I don't think you _need_ a huge Twitter presence. It's nice to have a handle
to include when I want to give feedback, but I don't follow any companies, and
unless they're directly helping me solve a problem (which is rare), I mostly
find it kind of annoying when they try to talk to me.

I'm no marketing guru, but I thought the whole point of social media was that
word-of-mouth moves much more quickly. You shouldn't need to try to manipulate
that to get attention; just build something neat enough that other people
_want_ to talk about it.

------
logicallee
This is pretty good.

I've been looking to outsource the portion of building an early-stage company
that consists in generating posts and blogs (on the roller-coaster ride that
is building a company, or any other subject), so that as a founder someone can
actually work on solving problems instead of blogging about how it is a
roller-coaster ride, etc. It would be amazingly helpful to those involved in
building something new and raising a seed round on it. There is a very good
reason that blogging and social engagement is important to building a company
at the seed stage, but these have nothing to do with solving an actual
problem. If some of this could be outsourced it would be amazing for actually
being able to build things.

I don't think investors invest in solutions. I think they invest in signals as
well as their own conception of what kind of a company they would like to
invest in, i.e. its Internet footprint. (Though your mileage may vary of
course.)

I strongly suggest freshpost.io go off in this direction (especially since
they know about the startup scene, being one.)

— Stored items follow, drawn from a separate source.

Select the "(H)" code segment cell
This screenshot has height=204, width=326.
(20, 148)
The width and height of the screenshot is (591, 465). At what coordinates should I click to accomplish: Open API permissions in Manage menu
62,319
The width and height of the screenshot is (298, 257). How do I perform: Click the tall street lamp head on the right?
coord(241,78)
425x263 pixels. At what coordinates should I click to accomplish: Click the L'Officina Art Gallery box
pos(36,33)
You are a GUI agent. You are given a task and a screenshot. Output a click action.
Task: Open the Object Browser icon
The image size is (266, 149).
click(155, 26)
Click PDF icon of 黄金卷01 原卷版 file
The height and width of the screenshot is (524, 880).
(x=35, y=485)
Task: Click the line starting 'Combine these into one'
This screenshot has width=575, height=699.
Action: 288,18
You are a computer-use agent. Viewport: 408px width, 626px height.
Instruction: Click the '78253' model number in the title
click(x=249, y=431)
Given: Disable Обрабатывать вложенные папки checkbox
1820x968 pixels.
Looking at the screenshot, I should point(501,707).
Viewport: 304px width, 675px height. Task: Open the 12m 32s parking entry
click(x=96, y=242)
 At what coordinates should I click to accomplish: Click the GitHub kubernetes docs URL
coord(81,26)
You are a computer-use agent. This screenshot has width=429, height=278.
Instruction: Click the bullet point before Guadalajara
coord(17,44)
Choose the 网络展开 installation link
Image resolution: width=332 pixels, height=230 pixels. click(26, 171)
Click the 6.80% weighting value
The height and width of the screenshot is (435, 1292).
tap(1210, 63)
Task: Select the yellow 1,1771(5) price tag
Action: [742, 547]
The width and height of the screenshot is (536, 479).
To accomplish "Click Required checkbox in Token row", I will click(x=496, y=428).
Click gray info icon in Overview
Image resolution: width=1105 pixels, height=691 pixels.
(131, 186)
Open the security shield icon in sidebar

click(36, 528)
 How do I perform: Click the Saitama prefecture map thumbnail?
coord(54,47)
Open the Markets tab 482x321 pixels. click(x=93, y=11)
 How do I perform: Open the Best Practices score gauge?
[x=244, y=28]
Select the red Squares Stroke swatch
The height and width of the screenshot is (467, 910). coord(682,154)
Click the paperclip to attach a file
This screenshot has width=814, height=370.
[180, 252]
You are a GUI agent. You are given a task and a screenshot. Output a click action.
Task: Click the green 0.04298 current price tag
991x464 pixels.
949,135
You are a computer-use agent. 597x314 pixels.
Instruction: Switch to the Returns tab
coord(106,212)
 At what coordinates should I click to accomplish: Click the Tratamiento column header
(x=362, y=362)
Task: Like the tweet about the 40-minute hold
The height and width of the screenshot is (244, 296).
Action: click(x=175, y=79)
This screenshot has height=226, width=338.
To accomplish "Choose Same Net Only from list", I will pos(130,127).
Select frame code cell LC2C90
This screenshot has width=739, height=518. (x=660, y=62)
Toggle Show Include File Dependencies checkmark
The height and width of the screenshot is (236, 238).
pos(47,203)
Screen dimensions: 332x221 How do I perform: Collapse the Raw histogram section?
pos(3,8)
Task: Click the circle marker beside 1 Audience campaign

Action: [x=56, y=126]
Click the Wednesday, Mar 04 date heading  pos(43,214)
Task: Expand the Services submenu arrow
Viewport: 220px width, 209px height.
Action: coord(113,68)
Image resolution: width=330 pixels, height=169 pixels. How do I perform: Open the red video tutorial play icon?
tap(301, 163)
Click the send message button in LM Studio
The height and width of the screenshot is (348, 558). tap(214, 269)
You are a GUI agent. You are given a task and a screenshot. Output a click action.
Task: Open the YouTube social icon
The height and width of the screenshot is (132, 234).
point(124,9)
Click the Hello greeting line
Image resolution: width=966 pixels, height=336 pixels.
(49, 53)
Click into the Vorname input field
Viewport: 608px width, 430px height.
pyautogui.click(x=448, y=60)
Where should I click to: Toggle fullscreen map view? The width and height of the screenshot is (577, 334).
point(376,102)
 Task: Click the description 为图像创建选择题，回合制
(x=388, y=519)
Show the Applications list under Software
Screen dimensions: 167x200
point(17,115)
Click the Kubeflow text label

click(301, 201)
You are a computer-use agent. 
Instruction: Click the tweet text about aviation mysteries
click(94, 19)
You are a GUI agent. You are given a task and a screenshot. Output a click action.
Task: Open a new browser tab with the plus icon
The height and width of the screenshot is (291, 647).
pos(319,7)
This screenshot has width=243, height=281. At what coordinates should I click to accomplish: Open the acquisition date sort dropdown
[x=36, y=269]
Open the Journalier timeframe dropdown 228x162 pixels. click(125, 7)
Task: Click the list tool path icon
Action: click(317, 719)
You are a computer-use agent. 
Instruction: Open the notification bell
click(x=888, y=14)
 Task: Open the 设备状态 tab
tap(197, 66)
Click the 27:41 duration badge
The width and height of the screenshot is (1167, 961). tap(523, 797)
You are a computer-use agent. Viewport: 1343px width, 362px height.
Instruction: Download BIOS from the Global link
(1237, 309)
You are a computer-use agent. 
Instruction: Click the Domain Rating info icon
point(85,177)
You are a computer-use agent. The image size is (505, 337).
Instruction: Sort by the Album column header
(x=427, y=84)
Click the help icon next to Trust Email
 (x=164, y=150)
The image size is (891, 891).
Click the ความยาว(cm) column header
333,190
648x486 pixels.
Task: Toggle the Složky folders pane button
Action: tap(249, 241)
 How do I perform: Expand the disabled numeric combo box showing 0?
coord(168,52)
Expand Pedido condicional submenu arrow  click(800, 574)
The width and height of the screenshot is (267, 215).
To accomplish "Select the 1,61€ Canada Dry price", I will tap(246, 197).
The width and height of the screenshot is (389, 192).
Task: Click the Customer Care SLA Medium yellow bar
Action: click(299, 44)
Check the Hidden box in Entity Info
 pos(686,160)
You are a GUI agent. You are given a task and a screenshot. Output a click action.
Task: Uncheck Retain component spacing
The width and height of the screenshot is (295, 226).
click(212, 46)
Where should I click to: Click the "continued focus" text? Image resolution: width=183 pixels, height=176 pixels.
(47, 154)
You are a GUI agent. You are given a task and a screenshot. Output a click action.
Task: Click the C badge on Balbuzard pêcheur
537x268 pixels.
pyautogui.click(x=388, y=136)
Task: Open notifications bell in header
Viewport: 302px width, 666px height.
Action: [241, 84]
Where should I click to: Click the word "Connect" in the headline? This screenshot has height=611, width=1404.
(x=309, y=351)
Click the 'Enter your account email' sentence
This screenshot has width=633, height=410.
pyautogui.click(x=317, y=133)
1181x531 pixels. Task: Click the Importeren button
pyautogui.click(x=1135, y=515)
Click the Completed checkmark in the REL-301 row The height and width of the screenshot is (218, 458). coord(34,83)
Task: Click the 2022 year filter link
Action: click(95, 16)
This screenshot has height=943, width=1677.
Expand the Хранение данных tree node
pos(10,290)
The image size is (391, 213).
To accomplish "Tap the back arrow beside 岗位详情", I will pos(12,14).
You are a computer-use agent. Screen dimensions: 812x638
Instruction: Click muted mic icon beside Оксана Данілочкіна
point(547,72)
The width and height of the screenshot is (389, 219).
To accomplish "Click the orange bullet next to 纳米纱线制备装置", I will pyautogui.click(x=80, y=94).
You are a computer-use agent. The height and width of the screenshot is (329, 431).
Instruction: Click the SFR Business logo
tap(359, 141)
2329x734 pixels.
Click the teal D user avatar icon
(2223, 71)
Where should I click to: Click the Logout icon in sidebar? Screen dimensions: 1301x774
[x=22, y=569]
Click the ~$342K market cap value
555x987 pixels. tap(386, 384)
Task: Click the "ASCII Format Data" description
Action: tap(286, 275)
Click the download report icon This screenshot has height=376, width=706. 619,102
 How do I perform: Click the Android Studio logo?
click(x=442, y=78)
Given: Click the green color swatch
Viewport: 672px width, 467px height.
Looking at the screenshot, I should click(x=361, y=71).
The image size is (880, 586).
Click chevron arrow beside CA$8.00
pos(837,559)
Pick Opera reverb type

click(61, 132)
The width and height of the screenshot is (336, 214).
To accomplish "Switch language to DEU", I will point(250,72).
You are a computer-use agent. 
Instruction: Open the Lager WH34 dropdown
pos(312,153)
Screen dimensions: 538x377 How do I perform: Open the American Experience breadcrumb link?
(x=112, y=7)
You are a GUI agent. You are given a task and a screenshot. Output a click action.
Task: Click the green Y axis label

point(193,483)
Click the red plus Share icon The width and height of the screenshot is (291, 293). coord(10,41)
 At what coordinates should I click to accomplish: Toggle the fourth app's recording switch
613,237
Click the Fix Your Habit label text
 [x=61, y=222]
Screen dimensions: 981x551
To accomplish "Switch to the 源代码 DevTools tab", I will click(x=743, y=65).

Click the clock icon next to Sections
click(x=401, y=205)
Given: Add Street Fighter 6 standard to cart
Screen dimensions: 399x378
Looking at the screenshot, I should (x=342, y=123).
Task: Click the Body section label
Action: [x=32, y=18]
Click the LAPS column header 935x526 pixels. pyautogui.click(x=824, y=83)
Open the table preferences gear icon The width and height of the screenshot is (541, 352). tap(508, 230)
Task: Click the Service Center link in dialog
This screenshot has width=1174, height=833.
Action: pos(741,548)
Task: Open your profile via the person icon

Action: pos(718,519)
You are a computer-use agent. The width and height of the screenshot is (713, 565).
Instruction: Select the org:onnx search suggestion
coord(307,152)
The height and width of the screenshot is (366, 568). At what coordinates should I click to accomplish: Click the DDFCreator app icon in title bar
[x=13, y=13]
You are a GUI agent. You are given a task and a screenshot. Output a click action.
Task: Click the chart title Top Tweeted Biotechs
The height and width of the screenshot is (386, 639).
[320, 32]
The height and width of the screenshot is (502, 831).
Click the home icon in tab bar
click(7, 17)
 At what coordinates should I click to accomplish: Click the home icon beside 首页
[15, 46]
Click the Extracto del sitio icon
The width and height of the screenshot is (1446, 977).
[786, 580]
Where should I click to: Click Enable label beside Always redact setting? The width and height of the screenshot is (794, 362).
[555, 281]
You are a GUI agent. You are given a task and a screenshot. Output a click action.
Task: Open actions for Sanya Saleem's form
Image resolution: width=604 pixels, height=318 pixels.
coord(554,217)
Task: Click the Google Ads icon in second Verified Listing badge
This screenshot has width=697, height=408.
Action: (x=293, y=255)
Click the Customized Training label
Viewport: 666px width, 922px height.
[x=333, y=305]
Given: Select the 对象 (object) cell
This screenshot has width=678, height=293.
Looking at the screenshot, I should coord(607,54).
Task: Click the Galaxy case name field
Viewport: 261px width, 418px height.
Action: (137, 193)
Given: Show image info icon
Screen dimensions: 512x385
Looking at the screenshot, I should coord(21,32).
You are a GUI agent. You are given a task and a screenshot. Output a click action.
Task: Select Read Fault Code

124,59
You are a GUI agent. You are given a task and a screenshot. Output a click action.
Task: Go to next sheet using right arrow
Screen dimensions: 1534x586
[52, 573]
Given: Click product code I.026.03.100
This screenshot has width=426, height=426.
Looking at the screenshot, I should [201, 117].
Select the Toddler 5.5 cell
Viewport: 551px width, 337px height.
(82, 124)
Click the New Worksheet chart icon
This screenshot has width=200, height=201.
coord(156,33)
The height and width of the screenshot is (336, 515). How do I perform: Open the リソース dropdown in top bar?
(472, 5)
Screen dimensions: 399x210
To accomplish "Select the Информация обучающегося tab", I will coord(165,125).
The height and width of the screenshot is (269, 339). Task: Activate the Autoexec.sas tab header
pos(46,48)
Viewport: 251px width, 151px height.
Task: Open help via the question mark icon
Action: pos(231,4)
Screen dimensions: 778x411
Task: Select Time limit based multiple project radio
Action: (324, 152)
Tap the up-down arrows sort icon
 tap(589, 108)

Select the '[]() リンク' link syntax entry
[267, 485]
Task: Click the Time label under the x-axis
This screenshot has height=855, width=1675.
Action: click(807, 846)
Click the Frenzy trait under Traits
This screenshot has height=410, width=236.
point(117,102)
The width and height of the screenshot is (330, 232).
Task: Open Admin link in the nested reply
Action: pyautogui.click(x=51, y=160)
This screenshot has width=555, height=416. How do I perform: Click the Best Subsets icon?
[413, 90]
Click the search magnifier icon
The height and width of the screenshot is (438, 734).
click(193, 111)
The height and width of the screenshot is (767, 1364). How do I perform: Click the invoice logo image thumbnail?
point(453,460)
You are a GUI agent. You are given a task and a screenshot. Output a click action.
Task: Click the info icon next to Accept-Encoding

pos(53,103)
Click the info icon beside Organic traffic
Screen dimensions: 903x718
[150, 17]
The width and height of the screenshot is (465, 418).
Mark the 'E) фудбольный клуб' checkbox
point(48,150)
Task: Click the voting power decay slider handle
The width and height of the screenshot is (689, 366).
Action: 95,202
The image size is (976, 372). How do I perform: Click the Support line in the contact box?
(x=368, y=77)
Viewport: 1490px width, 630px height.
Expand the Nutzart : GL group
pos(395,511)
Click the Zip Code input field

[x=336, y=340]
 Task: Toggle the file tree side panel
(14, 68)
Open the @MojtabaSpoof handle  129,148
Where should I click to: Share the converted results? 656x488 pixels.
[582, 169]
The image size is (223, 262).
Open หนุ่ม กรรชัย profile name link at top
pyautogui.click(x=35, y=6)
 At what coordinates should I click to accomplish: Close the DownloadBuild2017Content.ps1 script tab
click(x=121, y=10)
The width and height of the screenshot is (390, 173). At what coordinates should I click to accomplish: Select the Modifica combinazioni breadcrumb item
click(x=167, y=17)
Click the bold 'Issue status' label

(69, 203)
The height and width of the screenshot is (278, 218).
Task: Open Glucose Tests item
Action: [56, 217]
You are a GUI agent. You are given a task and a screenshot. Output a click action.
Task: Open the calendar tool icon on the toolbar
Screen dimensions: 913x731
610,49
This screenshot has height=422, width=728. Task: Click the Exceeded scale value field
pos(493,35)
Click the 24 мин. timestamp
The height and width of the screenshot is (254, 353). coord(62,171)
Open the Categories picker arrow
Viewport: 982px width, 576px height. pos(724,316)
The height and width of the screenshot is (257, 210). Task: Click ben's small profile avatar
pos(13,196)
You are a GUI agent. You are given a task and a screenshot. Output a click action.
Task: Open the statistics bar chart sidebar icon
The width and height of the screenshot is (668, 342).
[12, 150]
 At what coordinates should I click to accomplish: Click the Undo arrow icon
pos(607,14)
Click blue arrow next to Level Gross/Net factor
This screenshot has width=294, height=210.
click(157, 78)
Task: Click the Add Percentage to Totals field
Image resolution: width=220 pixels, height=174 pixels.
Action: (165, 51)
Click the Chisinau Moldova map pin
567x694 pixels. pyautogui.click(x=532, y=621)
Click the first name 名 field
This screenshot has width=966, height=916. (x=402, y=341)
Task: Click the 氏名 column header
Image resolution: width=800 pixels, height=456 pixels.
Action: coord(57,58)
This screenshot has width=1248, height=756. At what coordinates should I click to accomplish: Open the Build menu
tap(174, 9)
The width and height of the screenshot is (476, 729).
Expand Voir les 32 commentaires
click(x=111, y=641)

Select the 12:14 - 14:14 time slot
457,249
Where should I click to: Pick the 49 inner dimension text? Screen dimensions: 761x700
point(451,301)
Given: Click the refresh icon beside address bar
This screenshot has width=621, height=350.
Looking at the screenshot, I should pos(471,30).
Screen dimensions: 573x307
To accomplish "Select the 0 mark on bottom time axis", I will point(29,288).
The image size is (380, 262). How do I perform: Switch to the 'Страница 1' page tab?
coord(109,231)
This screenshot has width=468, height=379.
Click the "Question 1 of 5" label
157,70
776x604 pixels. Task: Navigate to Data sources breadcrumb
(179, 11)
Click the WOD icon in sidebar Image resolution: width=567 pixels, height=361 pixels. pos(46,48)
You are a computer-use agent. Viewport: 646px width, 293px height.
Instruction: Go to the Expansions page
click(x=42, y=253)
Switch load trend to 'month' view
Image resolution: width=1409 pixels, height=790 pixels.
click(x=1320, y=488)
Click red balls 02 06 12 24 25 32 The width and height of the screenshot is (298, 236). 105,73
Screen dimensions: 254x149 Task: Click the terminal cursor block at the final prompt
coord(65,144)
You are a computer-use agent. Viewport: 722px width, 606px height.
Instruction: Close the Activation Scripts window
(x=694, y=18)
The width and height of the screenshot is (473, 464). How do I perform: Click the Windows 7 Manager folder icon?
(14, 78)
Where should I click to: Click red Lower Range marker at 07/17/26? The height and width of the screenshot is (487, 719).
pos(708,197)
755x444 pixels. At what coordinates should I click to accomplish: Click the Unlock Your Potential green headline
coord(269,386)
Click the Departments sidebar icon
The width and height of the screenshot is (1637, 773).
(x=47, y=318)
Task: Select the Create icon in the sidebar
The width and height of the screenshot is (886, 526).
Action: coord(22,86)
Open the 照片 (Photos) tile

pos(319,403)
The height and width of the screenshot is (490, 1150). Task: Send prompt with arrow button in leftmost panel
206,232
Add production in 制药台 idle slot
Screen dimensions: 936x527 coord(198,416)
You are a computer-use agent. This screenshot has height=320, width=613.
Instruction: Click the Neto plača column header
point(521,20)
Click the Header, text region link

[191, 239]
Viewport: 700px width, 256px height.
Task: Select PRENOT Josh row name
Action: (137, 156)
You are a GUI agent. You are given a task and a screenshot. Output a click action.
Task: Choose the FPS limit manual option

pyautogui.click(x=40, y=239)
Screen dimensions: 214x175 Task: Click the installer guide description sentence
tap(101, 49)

Basic premises: startups need to do two things. Build something. Talk about
it. What is more important? Well, talking about it. Because if you build
something but don't talk about it, nobody can know. But if you actually devote
your effort to talking about it, then you only have so much left to solve
things... The best of both worlds would be to be able to build something,
while still having a blog and online presence. Then you can have something,
while not being in the bizarre position of being an Internet company without
an Internet presence.

Frehpost.io could solve this problem.

------
jcr
Interesting concept, and I wish you luck. Picking out the "interesting" stuff
is tough, and categorizing it is even tougher.

I'm curious why your examples show sports scores categorized as
"Entertainment/Culture Education"?

There's a small typo here:

[http://www.freshpost.io/](http://www.freshpost.io/)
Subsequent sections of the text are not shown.